The psychological wounds of war are devastating, but they are only half of the story. Beneath the surface of post-traumatic stress disorder (PTSD), depression, and anxiety, conflict survivors carry a hidden burden that is measurable in their blood pressure, their metabolism, their chronic pain, and even their cellular aging. This article examines the profound physical health consequences of conflict trauma, mapping the pathways from psychological suffering to cardiovascular disease, metabolic disorders, autoimmune conditions, chronic pain syndromes, and reduced life expectancy.
Table of Contents
The mind-body connection in conflict trauma
Trauma is not merely psychological—it is physiological. Exposure to conflict-related violence triggers persistent dysregulation of the body’s stress-sensitive biological systems, including the hypothalamic-pituitary-adrenal (HPA) axis, the sympathetic nervous system, and the immune system. These alterations, detectable through biomarkers such as heart rate variability (HRV), are associated with long-term physical health morbidity and mortality. In a study of South Sudanese adults, the majority exhibited unexpected patterns of parasympathetic nervous system activity—a physiological signature indicating serious long-term health risk. Importantly, traumatic events are associated with adverse downstream effects on physical health independent of PTSD and other mental disorders, meaning the body suffers regardless of whether formal psychiatric criteria are met.

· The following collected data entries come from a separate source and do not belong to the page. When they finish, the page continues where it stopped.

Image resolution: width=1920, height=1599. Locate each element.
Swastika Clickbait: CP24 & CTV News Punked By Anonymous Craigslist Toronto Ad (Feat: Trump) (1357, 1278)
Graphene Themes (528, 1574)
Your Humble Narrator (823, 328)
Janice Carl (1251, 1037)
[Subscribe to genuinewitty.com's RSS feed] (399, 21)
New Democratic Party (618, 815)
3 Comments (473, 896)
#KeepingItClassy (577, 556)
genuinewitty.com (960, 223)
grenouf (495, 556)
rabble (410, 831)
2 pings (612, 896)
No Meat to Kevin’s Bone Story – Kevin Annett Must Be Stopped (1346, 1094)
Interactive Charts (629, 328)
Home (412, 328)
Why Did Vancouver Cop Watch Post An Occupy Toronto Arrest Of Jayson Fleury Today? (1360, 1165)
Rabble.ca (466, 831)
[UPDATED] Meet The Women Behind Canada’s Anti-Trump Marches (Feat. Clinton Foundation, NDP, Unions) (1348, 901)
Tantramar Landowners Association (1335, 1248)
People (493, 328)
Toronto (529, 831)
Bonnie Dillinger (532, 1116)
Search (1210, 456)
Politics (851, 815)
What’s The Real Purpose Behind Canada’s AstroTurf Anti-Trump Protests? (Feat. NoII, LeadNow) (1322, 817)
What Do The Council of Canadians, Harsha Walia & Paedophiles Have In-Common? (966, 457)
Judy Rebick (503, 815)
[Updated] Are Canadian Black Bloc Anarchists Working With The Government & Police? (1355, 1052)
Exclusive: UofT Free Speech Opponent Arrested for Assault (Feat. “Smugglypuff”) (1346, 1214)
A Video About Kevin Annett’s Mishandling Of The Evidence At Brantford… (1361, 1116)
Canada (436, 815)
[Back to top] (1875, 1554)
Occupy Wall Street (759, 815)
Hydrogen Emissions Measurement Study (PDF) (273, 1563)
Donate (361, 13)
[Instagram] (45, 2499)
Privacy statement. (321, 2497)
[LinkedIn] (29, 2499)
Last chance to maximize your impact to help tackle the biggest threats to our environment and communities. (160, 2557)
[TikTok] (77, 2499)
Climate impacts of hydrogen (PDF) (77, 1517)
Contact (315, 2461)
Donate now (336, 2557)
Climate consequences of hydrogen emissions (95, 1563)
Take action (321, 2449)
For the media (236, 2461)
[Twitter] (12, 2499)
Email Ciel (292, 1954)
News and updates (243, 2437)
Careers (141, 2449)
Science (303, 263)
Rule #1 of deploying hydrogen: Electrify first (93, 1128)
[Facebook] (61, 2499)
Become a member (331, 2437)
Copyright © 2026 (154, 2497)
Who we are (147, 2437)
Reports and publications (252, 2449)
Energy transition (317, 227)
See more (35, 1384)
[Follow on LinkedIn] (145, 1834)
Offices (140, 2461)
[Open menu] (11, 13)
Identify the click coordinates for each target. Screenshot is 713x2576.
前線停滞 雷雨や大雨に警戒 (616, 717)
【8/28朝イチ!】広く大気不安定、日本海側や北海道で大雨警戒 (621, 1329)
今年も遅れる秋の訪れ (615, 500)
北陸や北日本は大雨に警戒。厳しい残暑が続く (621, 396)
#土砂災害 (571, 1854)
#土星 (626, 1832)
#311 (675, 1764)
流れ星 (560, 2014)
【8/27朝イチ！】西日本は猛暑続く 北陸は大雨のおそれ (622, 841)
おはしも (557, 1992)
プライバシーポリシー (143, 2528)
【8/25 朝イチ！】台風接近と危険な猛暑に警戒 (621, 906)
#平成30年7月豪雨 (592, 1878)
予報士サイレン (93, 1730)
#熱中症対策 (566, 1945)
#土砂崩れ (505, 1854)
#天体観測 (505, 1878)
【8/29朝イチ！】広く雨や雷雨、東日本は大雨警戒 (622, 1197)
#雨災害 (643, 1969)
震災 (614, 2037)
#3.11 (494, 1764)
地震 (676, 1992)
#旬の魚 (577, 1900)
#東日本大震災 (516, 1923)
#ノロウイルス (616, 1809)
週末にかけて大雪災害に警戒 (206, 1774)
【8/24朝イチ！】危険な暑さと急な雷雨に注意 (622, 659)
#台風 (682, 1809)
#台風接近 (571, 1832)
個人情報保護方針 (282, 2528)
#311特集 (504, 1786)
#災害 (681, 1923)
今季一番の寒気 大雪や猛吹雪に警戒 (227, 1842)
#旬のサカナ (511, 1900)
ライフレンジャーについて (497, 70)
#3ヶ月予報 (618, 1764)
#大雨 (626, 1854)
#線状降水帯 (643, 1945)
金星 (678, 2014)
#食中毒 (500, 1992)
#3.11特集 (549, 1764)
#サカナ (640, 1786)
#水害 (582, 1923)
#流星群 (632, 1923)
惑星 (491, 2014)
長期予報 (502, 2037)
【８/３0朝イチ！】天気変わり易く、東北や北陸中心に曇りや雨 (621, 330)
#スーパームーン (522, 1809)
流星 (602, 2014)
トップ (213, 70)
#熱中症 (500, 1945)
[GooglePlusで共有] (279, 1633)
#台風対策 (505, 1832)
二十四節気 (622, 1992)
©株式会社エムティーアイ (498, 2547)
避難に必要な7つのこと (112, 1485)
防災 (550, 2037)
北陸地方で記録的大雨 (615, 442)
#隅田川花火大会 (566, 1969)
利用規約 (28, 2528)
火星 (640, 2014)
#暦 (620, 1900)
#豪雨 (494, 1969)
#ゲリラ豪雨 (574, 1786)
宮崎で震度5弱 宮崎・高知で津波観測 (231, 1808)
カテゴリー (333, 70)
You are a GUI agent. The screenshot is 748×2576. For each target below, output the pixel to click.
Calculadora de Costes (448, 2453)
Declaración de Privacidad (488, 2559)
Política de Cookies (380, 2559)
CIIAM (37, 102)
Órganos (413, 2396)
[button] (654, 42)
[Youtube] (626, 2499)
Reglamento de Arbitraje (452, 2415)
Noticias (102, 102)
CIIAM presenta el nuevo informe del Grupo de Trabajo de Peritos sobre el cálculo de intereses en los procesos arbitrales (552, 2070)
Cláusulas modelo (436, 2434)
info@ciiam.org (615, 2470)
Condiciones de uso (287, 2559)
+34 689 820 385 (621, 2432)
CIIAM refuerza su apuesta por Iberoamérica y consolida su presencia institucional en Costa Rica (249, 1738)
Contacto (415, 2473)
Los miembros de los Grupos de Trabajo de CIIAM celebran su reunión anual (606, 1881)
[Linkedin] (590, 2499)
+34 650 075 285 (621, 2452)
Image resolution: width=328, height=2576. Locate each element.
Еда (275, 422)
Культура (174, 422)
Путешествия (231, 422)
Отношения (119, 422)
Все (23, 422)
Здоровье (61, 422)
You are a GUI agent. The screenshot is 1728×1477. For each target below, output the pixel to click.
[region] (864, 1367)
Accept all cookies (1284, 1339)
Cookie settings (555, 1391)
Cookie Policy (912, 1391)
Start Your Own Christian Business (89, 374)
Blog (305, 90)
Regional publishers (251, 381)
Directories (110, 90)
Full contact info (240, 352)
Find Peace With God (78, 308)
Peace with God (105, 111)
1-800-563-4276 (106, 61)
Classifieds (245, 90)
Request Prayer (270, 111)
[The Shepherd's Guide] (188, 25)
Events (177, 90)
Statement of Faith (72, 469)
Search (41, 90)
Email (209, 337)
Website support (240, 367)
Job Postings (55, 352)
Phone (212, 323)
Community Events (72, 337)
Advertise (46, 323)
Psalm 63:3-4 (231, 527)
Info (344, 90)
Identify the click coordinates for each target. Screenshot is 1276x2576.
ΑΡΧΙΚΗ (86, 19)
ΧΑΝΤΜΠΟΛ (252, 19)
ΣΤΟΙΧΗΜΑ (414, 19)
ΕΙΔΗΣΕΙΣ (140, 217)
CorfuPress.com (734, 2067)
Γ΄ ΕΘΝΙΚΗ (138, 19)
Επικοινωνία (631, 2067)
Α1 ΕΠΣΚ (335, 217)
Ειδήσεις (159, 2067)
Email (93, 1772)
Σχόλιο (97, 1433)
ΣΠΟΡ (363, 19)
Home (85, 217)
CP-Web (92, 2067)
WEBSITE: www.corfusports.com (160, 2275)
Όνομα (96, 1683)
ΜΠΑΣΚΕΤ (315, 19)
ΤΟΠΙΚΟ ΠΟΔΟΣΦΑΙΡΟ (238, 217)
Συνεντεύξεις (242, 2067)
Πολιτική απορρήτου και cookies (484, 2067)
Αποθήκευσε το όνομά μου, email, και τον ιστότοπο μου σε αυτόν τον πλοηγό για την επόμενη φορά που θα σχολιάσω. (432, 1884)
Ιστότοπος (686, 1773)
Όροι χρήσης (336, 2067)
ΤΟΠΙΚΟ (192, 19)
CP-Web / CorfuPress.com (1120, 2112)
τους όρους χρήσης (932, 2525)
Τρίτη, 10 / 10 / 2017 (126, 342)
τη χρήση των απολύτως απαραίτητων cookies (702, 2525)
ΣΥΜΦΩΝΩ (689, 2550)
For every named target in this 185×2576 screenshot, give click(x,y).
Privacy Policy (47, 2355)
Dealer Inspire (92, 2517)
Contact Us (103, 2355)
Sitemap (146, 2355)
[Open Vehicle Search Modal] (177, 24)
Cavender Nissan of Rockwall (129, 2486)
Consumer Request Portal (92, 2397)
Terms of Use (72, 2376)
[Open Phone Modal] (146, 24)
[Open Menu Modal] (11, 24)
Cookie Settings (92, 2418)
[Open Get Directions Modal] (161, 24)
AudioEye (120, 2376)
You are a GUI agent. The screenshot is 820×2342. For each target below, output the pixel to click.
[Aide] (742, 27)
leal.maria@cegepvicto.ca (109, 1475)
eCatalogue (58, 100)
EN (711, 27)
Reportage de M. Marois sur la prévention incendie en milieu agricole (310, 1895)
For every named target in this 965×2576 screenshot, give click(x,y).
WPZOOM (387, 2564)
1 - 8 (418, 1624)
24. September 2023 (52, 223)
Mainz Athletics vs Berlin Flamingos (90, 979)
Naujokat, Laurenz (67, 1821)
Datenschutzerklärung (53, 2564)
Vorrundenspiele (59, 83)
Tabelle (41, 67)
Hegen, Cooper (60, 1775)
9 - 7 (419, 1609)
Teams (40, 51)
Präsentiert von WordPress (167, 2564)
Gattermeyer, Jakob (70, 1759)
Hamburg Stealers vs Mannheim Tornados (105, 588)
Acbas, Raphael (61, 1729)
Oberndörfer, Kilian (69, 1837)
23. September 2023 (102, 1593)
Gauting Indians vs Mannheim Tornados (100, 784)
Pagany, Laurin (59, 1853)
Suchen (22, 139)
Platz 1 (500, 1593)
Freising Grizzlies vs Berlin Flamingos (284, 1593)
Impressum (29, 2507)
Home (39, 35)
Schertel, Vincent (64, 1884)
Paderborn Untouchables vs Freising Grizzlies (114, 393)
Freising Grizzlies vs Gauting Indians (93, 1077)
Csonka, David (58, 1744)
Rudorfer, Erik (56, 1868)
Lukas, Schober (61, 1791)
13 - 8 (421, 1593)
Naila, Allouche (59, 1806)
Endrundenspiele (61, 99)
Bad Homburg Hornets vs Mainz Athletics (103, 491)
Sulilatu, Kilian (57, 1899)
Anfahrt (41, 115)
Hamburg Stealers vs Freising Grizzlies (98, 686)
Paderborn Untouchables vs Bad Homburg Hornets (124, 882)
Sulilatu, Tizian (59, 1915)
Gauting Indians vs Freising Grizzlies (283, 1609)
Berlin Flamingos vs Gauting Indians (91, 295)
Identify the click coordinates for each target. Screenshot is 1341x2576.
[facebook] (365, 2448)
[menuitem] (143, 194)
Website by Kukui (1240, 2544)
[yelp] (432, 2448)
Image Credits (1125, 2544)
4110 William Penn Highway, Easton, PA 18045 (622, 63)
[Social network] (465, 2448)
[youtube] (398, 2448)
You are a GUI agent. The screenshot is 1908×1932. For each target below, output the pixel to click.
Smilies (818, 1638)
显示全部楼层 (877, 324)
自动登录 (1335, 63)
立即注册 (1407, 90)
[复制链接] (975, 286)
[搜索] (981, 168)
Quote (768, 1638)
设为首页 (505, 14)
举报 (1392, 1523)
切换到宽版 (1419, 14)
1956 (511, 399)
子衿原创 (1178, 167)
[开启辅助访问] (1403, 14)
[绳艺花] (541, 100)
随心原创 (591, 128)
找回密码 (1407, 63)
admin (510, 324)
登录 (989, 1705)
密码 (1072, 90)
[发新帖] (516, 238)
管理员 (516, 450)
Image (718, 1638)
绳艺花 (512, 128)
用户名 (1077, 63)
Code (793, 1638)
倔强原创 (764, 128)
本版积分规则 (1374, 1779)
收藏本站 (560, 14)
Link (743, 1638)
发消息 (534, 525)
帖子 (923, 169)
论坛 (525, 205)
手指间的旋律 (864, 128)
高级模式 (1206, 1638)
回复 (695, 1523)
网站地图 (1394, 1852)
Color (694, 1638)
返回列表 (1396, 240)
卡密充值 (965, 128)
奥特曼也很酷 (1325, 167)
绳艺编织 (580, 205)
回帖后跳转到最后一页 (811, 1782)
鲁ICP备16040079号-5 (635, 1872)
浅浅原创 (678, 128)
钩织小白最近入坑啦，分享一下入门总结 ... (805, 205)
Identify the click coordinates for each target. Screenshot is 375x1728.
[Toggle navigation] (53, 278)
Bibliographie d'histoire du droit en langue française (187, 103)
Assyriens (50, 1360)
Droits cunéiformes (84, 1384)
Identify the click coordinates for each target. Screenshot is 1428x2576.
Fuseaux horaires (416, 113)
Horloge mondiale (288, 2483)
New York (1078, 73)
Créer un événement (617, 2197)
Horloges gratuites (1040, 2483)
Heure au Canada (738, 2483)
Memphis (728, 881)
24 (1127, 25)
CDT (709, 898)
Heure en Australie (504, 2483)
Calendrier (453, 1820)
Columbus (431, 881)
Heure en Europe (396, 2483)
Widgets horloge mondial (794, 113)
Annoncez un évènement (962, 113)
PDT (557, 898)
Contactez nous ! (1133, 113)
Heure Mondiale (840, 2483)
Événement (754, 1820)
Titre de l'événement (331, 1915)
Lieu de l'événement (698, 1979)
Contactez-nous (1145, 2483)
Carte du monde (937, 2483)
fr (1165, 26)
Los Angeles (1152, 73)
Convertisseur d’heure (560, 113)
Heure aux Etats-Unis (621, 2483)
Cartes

Cardiovascular disease: the wounded heart
Perhaps the most extensively documented physical consequence of conflict trauma is the dramatically elevated risk of cardiovascular disease (CVD). A 2025 systematic review and meta-analysis confirmed a significant, clinically meaningful, bidirectional relationship between PTSD and CVD. The link is so robust that researchers now argue for integrating trauma-informed approaches into cardiovascular care and stress management into psychiatric treatment. The connection operates through multiple pathways—chronic inflammation, elevated blood pressure, dysregulated autonomic function, and health-risk behaviours—forming a vicious cycle where trauma damages the heart and heart disease exacerbates trauma.
Ongoing research on Ukrainian female refugees is testing the hypothesis that war-induced trauma exposure and psychological stress directly contribute to blood pressure elevation and progression of CVD. The study’s protocol includes offering psychological therapies to subjects with confirmed PTSD, with periodic reassessment of the impact of PTSD symptom reduction on hypertension and cardiovascular health. Early evidence suggests that man-made trauma exposure and PTSD may be more tightly linked to hypertension than traditionally recognised risk factors.
Metabolic and endocrine disorders
Conflict trauma leaves a lasting mark on metabolism and endocrine function. The concept of allostatic load—a multi-system indicator of maladaptive stress responses—provides a unifying framework. Among individuals with PTSD, cumulative trauma exposure is associated with higher allostatic load and elevated CVD risk. Notably, surviving trauma with resilience may paradoxically impose biological strain that could have long-term harmful effects. Resilience is protective in healthy individuals but may be metabolically costly when maintained in the context of active PTSD.
Emerging evidence reveals a bidirectional relationship between PTSD and type 2 diabetes (T2D), with conflict-affected populations showing heightened vulnerability. War-displaced individuals face compounded metabolic and mental health burdens, as PTSD and T2D share complex, overlapping pathophysiological mechanisms. Childhood trauma has similarly been linked through PTSD to elevated allostatic load in adulthood, suggesting that early-life adversities programme the body for lifelong metabolic dysregulation.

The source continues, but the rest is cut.